[Task objective]: List each line of the entries below that contains the word "button".
[start Entries supplied]
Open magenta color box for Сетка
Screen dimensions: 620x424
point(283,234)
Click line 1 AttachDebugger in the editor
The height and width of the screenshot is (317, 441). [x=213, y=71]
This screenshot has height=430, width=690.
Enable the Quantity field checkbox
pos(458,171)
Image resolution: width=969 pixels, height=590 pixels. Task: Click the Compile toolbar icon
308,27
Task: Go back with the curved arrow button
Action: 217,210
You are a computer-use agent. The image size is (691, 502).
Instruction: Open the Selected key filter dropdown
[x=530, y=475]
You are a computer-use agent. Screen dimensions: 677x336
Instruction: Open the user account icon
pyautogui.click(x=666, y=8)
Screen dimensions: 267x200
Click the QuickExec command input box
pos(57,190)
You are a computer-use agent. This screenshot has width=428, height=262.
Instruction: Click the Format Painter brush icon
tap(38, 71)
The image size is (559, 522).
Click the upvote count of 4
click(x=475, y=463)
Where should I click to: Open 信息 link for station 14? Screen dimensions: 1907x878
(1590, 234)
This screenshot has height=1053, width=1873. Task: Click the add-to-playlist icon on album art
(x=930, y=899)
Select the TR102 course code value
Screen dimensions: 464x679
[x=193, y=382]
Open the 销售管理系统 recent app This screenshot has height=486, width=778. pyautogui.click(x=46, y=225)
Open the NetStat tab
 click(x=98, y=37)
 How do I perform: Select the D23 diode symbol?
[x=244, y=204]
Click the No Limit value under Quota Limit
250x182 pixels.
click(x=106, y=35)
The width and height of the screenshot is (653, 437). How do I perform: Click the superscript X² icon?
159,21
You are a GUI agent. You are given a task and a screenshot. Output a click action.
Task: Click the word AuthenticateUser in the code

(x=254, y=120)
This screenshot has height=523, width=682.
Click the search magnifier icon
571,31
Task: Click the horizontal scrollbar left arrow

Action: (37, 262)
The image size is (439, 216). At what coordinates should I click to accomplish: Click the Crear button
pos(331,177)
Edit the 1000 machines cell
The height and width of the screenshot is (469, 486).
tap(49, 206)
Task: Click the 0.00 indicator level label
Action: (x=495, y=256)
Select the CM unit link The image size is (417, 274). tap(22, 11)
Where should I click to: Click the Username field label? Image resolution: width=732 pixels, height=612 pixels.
[end Entries supplied]
[Answer below]:
Task: Go back with the curved arrow button
The image size is (439, 216). At what coordinates should I click to accomplish: Click the Crear button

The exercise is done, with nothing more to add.